Kobieta “bogata” złapana w “sieć” – czy biznes MLM jest dla każdego?

Kobieta "bogata" złapana w "sieć"

Już kolejna wiosna minęła odkąd odstąpiłam od pełnienia funkcji lidera zespołu w znanej firmie sprzedaży bezpośredniej działającej w branży kosmetycznej w modelu marketingu wielopoziomowego (ang. multi-level marketing, w skrócie MLM). Nazwijmy ją X. Z firmą X jako konsultant jestem związana już dość długo, bo od 2007 roku.
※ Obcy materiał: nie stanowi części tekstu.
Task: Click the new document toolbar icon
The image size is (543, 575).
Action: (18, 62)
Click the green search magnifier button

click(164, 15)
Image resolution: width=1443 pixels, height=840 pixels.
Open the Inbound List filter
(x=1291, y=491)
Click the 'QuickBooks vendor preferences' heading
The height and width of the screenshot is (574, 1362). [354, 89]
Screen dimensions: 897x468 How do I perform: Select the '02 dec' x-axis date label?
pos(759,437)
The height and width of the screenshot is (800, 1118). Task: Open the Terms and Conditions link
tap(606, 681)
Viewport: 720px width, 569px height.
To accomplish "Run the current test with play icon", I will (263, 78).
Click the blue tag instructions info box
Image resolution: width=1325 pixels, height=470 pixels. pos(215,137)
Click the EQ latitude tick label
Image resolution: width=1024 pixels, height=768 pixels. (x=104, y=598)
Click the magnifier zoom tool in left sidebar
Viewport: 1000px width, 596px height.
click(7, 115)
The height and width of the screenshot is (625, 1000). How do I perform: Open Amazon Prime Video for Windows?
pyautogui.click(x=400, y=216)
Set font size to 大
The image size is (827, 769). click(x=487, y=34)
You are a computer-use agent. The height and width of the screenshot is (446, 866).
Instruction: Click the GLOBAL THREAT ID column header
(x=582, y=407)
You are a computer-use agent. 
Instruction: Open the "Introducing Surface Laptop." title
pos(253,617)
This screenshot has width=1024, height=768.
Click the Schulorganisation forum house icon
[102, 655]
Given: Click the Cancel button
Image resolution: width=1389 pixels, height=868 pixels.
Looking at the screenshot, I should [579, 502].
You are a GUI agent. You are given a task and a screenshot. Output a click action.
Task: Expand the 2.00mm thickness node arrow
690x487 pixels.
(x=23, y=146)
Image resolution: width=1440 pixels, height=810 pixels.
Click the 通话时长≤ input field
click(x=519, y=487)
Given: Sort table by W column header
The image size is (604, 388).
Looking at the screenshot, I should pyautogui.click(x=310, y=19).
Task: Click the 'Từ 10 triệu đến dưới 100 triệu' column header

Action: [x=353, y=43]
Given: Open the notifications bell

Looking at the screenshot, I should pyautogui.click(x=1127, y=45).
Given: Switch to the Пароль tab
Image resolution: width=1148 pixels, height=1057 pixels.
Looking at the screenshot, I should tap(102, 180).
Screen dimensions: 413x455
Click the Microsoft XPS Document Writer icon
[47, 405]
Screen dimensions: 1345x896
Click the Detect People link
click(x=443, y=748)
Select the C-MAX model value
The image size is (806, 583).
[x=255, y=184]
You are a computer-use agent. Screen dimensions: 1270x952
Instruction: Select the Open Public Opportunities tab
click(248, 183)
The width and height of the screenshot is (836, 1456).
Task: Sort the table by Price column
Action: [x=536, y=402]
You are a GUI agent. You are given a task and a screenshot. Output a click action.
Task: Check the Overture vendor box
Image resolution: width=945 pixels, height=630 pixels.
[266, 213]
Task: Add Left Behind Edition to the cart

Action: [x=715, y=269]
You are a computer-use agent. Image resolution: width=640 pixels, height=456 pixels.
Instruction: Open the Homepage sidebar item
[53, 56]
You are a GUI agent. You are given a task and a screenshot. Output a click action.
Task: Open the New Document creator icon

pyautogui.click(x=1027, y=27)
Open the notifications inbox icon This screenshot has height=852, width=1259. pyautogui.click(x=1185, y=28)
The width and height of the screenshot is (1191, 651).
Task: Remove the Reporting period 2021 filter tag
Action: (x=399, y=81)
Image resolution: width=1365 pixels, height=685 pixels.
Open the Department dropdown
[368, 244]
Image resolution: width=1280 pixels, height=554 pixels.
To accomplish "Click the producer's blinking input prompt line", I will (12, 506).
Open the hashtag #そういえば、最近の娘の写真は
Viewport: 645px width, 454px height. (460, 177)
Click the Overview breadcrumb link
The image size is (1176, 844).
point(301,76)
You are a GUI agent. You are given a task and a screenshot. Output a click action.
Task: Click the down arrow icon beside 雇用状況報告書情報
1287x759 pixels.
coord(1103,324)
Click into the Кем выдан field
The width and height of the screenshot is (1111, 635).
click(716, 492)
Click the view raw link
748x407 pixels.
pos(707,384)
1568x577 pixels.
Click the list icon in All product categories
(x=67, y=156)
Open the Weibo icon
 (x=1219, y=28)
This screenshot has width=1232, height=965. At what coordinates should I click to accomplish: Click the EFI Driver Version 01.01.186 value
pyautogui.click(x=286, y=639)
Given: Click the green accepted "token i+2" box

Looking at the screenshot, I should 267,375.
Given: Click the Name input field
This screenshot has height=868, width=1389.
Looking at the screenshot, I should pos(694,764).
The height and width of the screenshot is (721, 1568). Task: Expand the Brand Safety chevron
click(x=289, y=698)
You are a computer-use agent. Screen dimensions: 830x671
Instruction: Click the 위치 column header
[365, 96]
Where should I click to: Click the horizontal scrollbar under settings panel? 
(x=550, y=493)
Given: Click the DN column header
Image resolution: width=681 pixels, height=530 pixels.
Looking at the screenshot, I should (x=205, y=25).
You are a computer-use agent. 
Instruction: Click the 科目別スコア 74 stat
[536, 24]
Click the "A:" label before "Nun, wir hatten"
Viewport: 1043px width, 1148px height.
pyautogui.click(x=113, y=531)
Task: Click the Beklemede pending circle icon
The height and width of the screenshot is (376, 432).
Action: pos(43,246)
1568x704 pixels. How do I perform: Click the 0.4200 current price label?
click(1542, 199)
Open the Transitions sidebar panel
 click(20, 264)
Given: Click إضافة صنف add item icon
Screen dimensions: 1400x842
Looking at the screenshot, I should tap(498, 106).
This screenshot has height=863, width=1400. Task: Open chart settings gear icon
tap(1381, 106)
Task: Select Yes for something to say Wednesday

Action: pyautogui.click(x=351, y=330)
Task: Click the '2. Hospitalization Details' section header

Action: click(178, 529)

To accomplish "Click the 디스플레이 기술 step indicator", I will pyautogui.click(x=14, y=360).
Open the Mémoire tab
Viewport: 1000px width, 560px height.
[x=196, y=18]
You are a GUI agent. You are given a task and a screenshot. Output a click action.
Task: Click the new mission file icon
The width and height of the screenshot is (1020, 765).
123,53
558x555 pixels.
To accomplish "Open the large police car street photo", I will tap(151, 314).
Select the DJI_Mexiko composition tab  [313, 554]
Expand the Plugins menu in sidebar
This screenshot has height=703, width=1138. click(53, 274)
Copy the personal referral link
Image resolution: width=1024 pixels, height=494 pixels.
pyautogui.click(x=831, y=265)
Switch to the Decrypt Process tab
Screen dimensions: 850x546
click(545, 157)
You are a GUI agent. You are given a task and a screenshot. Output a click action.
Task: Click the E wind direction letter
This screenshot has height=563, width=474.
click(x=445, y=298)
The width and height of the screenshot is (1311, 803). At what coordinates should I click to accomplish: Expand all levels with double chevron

Jako że miałam świetne wyniki i lubiłam tę pracę oraz produkty, które sprzedawałam, postanowiłam spróbować zrobić coś więcej. Zdecydowałam się zbudować swój zespół konsultantów i w ten sposób stworzyć też sławetny dochód pasywny, o którym tyle rozpisuje się chociażby bardzo ostatnio w Polsce popularny Robert Kiyosaki. Słowem: “zwykły” biznes MLM, gdzie dodatkowe profity czerpie się ze sprzedaży generowanej przez osoby z Twojej sieci. Ale, jak praktyka pokazała, nie taki znów “zwykły”. Panujące w X zasady i atmosfera rywalizacji między osobami budującymi swoje grupy, bardziej przywodzi jednak na myśl harówę w korporacji na etacie.